# Polishing Granite



## Bob Mariani (Nov 28, 2008)

I recently had a granite top installed and the customer is complaining about a small spot that is not at shiny as the rest. It is an area about 5" in diameter. Tried unsuccessfully to fix it. Polished with rubbing compound..no good. Polished with wet diamond grinder pads to 5000 grit.. no good. let new sealer soak in for 30 min..no good. Any ideas on what to try next?


----------



## Bud Cline (Feb 12, 2006)

Some spots won't polish, it's not in their molecular character. Probably embedded slag.


----------



## Bob Mariani (Nov 28, 2008)

Not sure if this is it. The area that needed to be addressed was about the size of a silver dollar. Now after "fixing it" the same effect is 5" in diameter.


----------



## BACKWOODS (Sep 10, 2007)

My granite sub will use superglue to fix areas, they drop it on, let it dry then scrape it level with a razor blade. A bit of polish to the area. Looks good and seems to last, no call backs.

⁂

List each method that the first post of the granite polishing thread says was tried on the dull spot. Rely only on the granite polishing thread for this.

⁂

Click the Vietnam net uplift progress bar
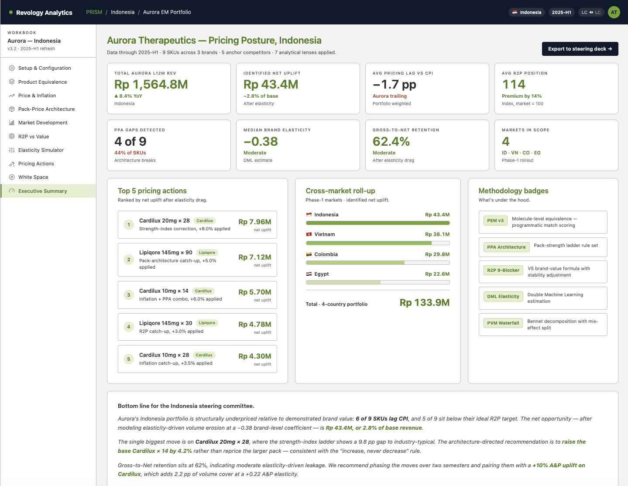The height and width of the screenshot is (486, 628). (377, 243)
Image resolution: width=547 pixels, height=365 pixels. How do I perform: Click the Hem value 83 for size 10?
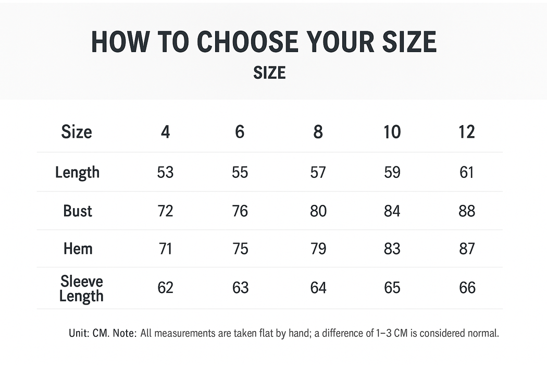coord(392,249)
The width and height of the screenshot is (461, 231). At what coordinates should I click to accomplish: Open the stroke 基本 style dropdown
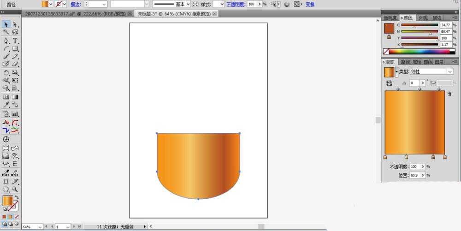pos(188,4)

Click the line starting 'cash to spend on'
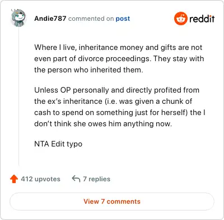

⁂

=== COMPLETED EXERCISE ===
- Polishing with rubbing compound
- Polishing with wet diamond grinder pads to 5000 grit
- Letting new sealer soak in for 30 minutes